Пасха

Картинка из интернета
               
       Я родилась и выросла в городе Одессе при Советском режиме, и при этом росла законопослушным ребёнком, верящим, что в нашей стране всё делалось правильно и справедливо. А слова великого вождя и учителя дедушки Ленина не оспаривались. Они гласили: «Религия – один из видов народного гнёта», «Религия – опиум для народа». А ежели это так, то, значит, церковь – наш идейный враг! Что же сказать? В школьные годы меня нисколько не привлекало туда заглянуть, так как выросшая на этих идеях я считала этот поступок чем-то зазорным. У школьников церковь также не вызывала никакого интереса. А  в среде шалопаев и розгильдяев даже считалось геройством поглумиться над церковью: насмешки над верующими, бросание камней в витражи, богохульные надписи, и даже запускание футбольным мячом в толпу молящихся.
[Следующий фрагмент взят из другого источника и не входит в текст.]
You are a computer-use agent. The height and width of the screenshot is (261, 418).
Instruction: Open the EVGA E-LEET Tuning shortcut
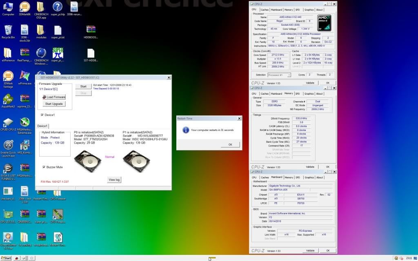[x=8, y=168]
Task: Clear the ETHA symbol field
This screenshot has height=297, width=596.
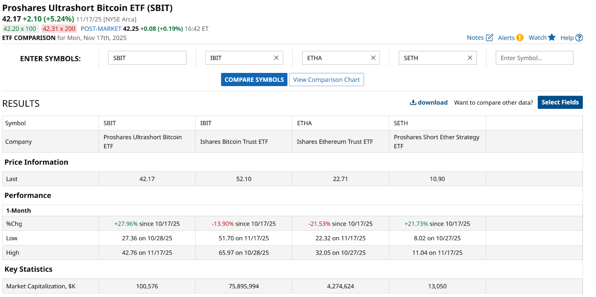Action: tap(373, 58)
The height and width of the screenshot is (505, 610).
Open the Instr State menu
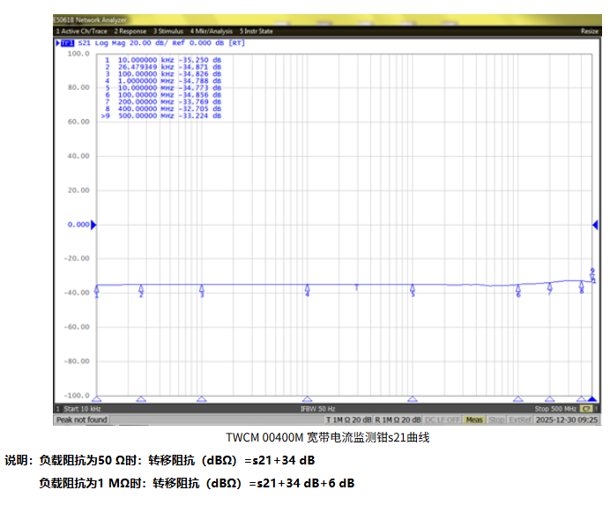(x=256, y=31)
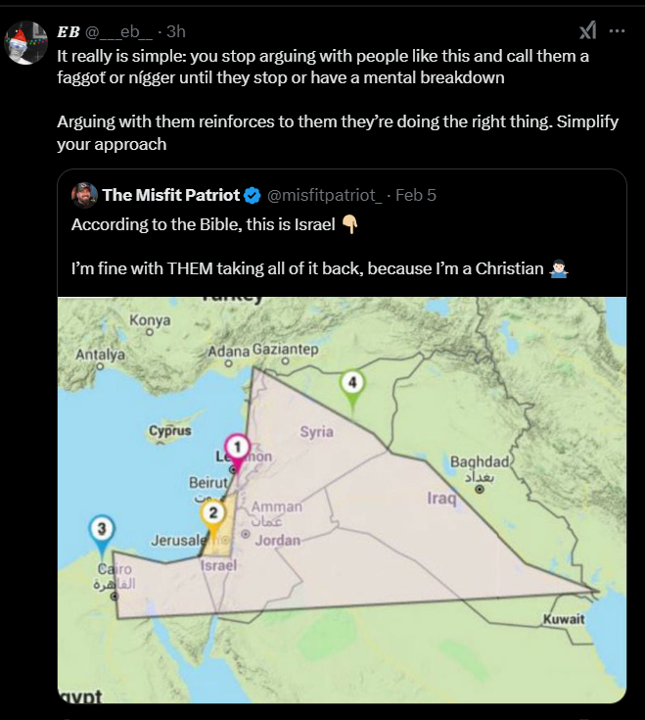Click the pointing-down hand emoji

click(x=350, y=224)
А однажды произошёл случай, когда группа подростков забежала в церковь. В руках одного была гитара, на которой он начал бренчать, за что был выдворен верующими взашей.
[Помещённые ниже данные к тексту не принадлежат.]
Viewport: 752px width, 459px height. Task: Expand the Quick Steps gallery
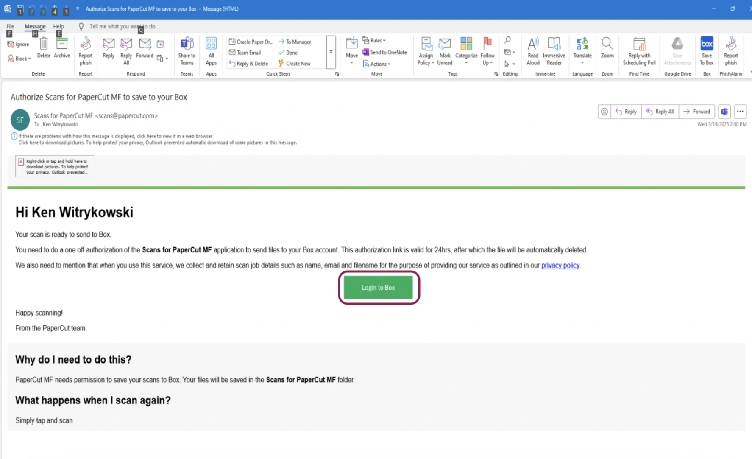(x=331, y=52)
       В школах, конечно же, велась активная пропаганда, чтобы навсегда выбить из нас желание  посещать церкви, а перед Пасхой и Проводами около церквей, кроме милиции, должны были также дежурить учителя, чтобы обнаруживать своих учеников и устраивать им за это в школе разгон по полной программе, вплоть до позорных разборок на пионерской линейке. 
       Когда мои родители получили квартиру в районе посёлка  Таирова, я перешла учиться в местную школу. Там дети были более сметливые, и когда начиналась Пасха, девчонки одевались в бабушкины тулупы, обвязывали голову и лицо старческим  платком, могли даже загримироваться. Артистки, да и только! Однажды наш классный комсорг – Ира Борисенко, была схвачена за руку, дежурившим около церкви милиционером. Но она быстро выкрутилась:
       – У меня бабушка старая и больная, ходить не может и, поэтому, послала меня пасочку и яйца посветить.
       Но, правда, когда наши школьные годы закончились, и некому было нас поучать, она первая бросила на полку свой комсомольский билет и начала дома праздновать все двенадцать главных христианских праздников, закреплённых народной историей. Я уже тоже начинала задумываться, наблюдая, как наши идейные святоши, разводящие свою пропаганду  на служебном месте, дома не прочь были поменять пластинку и отпраздновать очередной церковный праздник. Когда я устроилась работать в ателье, то слышала рассказы моих деревенских коллег о том, как они дома готовят кутью на Рождество, на Крещение  и Сретение, ходят в церковь за свячёной водицей, как светят на Пасху выпеченные в домашней печи куличи и посещали кладбище на Проводах Пасхи. А когда они были ещё детьми, то взрослые в ответ на «ХРИСТОС ВОСКРЕСЕ» произносили «ВОИСТИНУ ВОСКРЕСЕ» и задаривали их куличами и крашеными яйцами.
       – А вам учителя  не запрещали? – спросила я у соседки за столом.
       – В школе, они, конечно, пропагандировали атеизм, но если у них самих родители на кладбище похоронены, то куда им было  деться. Хочешь не хочешь, а придётся на Проводы деревенское кладбище посетить.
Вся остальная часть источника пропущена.